Academic journal article School Psychology Review

Tier 2 Intervention for At-Risk First-Grade Students within a Response-to-Intervention Model of Support

Article excerpt

Clarke et al. (2014) provide a persuasive case for the role of a theory-of-change model to guide the nature of curriculum development work embodying both a theoretical and empirical knowledge foundation. They illuminate the components of their model, which were used to design and test the efficacy of a Tier 2 intervention for students who met their criteria for at-risk identification of mathematics difficulties. Their model of change is well grounded in the research findings regarding effective instructional delivery practices for struggling students, as well as critical mathematical competencies related to foundational concepts and skills, which purportedly are necessary for later mathematics success. Unfortunately, as Clarke et al. (2014) aptly point out, findings from national assessments (e.g., The Nation's Report Card; National Assessment of Educational Progress, 2013) indicate an alarming rate of poor performance by students who continue to struggle with learning mathematical knowledge. Undoubtedly, a significant number of children demonstrate poor mathematics achievement (Swanson, 2006) that is persistent and pervasive, with long-term problems associated with mathematics difficulties (Geary, 2004; Griffin & Case, 1997).

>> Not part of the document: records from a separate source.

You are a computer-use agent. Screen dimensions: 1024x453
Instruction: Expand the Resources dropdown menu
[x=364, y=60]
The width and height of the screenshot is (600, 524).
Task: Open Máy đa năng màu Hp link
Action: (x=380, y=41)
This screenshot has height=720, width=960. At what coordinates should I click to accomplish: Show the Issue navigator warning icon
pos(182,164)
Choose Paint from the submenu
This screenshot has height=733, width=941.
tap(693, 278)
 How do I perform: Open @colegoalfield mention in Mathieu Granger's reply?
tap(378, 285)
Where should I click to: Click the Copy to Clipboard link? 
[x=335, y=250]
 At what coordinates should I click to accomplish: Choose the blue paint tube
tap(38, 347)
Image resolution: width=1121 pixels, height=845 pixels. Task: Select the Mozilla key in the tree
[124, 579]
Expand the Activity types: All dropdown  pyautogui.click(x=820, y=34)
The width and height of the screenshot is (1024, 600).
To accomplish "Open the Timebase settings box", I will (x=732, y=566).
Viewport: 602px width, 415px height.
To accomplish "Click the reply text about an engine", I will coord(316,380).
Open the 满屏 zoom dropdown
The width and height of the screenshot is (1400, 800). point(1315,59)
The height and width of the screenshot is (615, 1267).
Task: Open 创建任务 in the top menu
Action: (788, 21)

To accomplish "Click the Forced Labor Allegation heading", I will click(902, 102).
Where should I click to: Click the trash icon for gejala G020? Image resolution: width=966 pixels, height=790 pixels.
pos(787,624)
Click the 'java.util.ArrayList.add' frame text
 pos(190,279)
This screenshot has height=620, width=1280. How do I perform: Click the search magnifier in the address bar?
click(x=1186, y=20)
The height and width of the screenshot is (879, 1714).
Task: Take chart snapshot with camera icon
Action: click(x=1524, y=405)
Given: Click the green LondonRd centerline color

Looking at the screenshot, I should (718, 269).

Recommendations from the National Mathematics Advisory Panel (2008) and Frye et al. (2013) underscore the importance of providing early intervention that uses effective instructional practices for at-risk students. For early mathematics interventions, research results are beginning to inform an understanding of the types of instructional practices and intensity of interventions that contribute to mathematics performance. Thus, the report by Clarke et al. (2014) offers the field promising information about a multicomponent intervention for young children who are at risk for mathematics difficulties within a response-to-intervention (RtI) support system. The purpose of this commentary is to expand on the theoretical implications underpinning the Clarke et al. (2014) intervention study by elaborating on key findings and offering additional insights to situate the study in terms of RtI, a theory of change, and future research.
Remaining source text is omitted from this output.